**EXERCISE DETAILS**
Go through the entries below and return every line that contains "will".

**PROVIDED MATERIAL**
- - -
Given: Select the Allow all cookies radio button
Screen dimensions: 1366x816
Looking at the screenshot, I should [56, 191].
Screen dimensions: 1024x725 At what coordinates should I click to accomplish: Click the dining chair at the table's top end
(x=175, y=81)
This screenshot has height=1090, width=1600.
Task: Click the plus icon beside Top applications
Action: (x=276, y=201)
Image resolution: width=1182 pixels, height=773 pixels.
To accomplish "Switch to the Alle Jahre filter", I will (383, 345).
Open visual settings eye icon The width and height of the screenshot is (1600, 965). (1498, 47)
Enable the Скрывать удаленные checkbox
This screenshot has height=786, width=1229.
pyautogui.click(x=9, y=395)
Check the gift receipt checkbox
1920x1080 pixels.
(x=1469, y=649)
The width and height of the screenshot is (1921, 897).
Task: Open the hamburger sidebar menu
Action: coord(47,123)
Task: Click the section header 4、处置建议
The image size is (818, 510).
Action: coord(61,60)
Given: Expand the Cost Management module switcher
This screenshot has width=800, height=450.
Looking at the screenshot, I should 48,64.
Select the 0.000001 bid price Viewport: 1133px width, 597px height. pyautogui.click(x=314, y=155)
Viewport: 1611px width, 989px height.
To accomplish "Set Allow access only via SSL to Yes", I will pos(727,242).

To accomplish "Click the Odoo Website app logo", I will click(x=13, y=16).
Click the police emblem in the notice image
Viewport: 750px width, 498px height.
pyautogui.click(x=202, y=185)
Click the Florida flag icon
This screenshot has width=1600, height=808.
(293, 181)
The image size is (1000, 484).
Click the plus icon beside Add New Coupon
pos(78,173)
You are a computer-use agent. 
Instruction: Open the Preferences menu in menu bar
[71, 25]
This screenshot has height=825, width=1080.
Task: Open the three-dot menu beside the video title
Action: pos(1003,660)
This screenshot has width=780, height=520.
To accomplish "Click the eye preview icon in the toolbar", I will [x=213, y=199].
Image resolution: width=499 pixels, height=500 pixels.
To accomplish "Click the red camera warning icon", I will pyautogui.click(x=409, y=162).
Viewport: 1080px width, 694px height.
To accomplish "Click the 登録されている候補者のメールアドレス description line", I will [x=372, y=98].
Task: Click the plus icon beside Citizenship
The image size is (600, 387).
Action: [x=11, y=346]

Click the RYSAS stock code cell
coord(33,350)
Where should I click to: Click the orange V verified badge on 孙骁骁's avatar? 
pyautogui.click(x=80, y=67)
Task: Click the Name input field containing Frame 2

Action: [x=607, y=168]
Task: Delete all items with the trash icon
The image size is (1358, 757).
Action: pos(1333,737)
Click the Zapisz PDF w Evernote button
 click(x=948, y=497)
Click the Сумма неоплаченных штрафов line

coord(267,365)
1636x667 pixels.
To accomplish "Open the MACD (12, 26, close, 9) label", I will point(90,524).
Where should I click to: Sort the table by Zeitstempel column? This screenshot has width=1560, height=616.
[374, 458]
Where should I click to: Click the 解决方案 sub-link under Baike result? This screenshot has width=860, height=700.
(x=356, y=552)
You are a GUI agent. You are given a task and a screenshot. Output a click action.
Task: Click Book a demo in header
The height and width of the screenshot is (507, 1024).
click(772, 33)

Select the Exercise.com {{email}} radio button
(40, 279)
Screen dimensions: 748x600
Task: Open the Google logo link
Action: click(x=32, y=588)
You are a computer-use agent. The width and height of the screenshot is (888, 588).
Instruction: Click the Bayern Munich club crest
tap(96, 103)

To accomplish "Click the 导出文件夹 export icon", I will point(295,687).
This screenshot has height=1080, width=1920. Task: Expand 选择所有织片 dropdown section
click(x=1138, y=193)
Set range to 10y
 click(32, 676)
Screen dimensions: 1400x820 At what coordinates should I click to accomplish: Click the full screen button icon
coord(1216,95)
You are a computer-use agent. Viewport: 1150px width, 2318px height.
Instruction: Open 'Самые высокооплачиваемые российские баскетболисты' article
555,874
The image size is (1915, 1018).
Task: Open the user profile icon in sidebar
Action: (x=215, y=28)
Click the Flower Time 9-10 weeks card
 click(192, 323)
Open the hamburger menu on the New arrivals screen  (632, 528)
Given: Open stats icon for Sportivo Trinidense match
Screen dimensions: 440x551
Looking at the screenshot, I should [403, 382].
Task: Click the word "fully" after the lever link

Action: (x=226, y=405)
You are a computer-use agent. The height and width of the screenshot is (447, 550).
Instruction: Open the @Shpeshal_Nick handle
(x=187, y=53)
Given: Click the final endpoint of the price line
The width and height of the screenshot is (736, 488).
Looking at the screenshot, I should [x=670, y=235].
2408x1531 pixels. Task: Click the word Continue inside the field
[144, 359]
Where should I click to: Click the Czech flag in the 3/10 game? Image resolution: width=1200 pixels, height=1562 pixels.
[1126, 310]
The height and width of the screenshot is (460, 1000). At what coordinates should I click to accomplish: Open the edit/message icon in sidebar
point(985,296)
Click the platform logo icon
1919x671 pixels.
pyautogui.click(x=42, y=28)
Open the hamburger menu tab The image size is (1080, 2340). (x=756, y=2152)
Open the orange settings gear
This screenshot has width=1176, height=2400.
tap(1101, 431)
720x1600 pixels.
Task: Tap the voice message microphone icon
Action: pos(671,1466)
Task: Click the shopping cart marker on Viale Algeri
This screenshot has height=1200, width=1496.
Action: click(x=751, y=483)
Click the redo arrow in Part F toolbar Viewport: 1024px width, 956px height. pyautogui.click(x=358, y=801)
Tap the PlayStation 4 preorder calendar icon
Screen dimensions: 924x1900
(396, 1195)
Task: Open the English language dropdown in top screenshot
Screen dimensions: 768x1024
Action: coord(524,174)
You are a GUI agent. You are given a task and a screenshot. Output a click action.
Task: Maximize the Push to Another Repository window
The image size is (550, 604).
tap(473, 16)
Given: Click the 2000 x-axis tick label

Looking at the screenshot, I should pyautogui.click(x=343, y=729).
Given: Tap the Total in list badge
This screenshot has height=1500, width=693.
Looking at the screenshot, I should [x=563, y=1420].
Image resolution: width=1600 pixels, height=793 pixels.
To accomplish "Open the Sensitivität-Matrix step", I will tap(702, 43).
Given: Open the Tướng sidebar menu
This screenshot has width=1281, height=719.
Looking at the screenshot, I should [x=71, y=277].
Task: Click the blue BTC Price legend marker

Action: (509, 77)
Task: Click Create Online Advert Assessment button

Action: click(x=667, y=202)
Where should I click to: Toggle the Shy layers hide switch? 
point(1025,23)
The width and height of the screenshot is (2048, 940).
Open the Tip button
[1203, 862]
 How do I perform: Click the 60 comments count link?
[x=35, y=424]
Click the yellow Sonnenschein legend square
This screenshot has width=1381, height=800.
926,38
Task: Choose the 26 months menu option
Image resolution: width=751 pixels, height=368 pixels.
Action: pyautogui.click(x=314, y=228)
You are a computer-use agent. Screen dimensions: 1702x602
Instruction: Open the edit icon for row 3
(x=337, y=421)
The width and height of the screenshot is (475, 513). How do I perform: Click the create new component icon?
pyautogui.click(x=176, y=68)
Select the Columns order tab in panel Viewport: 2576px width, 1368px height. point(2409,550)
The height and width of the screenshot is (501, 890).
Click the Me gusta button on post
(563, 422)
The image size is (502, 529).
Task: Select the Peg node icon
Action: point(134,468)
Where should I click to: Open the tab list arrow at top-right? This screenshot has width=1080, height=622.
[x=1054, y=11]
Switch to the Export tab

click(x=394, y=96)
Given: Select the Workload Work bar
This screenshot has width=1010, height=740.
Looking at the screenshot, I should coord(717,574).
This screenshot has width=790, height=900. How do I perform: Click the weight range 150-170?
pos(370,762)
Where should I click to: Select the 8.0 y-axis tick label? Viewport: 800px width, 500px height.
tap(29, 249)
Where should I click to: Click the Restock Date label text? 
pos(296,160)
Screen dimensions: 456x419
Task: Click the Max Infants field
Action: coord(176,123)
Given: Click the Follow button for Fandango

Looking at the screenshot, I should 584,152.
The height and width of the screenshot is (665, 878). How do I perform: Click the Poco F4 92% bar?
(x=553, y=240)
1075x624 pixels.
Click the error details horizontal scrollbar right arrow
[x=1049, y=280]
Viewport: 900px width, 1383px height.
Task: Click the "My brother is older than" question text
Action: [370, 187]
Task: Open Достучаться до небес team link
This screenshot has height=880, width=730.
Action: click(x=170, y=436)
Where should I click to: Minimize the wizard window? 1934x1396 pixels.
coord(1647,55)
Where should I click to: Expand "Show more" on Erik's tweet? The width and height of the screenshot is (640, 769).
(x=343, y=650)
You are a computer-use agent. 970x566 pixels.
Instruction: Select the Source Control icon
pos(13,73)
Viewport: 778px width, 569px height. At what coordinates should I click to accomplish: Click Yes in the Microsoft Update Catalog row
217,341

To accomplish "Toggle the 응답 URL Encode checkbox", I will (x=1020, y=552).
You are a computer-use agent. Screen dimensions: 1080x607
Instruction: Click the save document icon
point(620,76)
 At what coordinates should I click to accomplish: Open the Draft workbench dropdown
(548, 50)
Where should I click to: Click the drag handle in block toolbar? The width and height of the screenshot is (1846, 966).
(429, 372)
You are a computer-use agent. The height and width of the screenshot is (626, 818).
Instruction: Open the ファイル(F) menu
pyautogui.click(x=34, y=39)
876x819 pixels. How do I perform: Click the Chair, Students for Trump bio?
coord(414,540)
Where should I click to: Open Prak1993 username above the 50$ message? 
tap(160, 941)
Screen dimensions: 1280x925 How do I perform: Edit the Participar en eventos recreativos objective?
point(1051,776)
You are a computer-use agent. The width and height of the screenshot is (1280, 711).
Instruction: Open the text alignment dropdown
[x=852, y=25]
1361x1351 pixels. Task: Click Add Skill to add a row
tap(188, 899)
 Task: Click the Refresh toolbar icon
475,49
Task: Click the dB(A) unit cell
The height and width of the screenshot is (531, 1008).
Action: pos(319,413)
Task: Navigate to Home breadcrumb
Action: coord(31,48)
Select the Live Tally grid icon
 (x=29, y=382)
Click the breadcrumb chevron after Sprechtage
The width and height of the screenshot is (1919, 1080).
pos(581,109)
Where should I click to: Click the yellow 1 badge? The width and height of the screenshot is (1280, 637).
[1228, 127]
- - -
**EXERCISE RESPONSE**
To accomplish "Switch to the Alle Jahre filter", I will (383, 345).
To accomplish "Set Allow access only via SSL to Yes", I will pos(727,242).
To accomplish "Click the Odoo Website app logo", I will click(x=13, y=16).
To accomplish "Click the eye preview icon in the toolbar", I will [x=213, y=199].
To accomplish "Click the red camera warning icon", I will pyautogui.click(x=409, y=162).
To accomplish "Click the 登録されている候補者のメールアドレス description line", I will [x=372, y=98].
To accomplish "Open the MACD (12, 26, close, 9) label", I will point(90,524).
To accomplish "Click the 导出文件夹 export icon", I will point(295,687).
To accomplish "Open the Sensitivität-Matrix step", I will tap(702, 43).
To accomplish "Toggle the 응답 URL Encode checkbox", I will (x=1020, y=552).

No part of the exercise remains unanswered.